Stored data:
══════════

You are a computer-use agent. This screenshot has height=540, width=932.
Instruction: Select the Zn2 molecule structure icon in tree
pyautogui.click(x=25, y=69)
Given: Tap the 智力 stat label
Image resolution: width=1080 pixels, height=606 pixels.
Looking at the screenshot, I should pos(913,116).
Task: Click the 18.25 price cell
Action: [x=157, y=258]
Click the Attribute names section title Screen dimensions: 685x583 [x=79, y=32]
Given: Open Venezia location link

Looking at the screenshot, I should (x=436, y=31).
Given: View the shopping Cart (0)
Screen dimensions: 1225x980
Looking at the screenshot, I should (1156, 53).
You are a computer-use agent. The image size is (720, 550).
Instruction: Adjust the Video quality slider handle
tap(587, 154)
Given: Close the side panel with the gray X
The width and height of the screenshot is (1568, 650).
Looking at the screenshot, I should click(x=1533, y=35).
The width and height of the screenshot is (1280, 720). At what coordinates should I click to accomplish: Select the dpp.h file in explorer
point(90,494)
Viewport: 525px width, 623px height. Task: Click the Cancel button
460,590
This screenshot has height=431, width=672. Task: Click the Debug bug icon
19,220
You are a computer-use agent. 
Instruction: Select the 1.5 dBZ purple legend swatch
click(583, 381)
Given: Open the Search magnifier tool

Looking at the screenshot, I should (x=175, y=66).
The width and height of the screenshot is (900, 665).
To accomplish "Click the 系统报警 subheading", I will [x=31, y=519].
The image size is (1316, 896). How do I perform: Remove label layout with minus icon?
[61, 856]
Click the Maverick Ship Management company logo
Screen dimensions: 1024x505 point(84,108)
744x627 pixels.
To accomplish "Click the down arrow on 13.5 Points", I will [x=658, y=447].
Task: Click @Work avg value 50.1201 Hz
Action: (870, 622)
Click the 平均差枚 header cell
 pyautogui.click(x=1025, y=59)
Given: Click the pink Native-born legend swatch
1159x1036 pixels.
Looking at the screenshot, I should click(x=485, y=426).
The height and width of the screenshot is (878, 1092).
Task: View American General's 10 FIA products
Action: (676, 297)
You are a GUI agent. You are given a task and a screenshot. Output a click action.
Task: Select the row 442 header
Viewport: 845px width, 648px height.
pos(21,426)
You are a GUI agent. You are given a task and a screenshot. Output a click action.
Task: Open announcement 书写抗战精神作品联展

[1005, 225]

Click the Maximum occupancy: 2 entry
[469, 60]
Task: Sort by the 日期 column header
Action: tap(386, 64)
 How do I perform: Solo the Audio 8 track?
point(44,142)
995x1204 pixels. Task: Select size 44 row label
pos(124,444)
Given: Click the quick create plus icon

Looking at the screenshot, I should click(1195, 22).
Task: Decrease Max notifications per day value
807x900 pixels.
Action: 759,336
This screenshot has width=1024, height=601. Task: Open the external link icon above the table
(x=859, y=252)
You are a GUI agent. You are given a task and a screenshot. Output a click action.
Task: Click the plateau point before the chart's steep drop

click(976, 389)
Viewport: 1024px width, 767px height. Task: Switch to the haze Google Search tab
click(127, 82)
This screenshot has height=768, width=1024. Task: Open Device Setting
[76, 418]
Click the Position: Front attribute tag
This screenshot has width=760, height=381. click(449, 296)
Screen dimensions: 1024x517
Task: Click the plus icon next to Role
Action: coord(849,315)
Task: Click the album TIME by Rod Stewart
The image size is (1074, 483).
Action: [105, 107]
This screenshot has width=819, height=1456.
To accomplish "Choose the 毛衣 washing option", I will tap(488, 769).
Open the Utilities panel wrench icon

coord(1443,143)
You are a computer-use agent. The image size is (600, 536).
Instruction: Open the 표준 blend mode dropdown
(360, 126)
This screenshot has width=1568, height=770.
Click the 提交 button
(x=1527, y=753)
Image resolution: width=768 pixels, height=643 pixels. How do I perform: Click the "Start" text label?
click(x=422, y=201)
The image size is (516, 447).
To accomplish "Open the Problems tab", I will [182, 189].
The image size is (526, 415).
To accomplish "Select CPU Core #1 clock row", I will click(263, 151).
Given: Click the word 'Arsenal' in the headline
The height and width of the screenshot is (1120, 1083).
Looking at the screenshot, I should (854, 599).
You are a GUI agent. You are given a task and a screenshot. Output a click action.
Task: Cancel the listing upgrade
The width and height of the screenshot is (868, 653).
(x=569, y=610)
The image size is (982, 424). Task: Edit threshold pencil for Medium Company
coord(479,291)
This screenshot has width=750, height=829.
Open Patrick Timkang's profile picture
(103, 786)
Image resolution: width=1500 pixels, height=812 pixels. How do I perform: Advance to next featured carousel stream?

══════════

§ PROBLEM TO SOLVE
Each line of the entries above that contains "computer" is to be copied.

§ RESPONSE TO THIS EXERCISE
You are a computer-use agent. This screenshot has height=540, width=932.
You are a computer-use agent. The image size is (720, 550).
You are a computer-use agent. 
You are a computer-use agent. The image size is (600, 536).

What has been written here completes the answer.